The formation of adducts between cis ‐[Pt(NH 3 ) 2 Cl 2 ], Zn II , and Mn II and double‐stranded oligodeoxynucleotides was studied by 1D and 2D 1 H, 31 P, and 15 N NMR spectroscopy. For labile adducts involving Zn II and Mn II , both 1 H chemical shifts (Zn II ) and 1 H line‐broadening effects (Mn II ) showed that in the hexamer [d(GGCGCC)] 2 I , the terminal G 1 ‐N7 is the exclusive binding site, while for the dodecamer [d(GGTACCGGTACC)] 2 II , which contains both a terminal and internal GG pair, the preference for metal binding is the internal guanine G 7 . Zn II binding to II was confirmed by natural‐abundance 2D [ 1 H, 15 N] HMBC NMR spectroscopy, which unambiguously showed that G 7 ‐N7 is the preferred binding site.
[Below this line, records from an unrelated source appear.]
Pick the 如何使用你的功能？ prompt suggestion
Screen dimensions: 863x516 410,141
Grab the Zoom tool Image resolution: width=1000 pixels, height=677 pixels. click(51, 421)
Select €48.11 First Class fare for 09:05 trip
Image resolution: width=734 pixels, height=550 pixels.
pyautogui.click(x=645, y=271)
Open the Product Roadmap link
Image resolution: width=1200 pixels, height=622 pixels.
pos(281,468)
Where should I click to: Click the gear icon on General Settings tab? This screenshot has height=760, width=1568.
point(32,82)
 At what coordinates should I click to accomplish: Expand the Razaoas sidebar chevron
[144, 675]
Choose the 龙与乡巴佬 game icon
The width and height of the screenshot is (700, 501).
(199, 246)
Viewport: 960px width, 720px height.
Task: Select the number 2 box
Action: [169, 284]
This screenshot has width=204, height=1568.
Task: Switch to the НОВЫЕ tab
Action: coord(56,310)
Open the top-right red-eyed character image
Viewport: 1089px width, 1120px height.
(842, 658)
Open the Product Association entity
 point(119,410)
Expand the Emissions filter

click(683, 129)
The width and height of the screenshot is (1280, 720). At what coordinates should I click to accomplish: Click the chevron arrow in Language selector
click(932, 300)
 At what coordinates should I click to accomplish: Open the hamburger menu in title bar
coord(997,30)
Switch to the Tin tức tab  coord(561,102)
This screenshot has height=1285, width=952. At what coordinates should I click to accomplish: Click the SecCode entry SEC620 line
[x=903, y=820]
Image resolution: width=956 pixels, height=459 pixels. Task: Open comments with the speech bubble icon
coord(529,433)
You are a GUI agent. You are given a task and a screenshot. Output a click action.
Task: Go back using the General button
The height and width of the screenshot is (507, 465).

The long duplex [d(GGTATATATACCGGTATATATACC)] 2 III was expected to have a more pronounced accumulation of electrostatic potential towards the central part of the sequence (vs the terminal part) than does II . However, the Zn II titration of III showed no increase in coordination with the internal Gs (vs the terminal Gs), compared with what was observed for II . The reaction between the nonlabile metal complex cis ‐[PtCl 2 ( 15 NH 3 ) 2 ] (cisplatin) and II showed a slight preference for the internal GG pair over the terminal GG pair. However, when the diaqua form of cisplatin cis ‐[Pt( 15 NH 3 ) 2 (H 2 O) 2 ] was reacted with II a more pronounced binding preference for the internal GG pair was observed.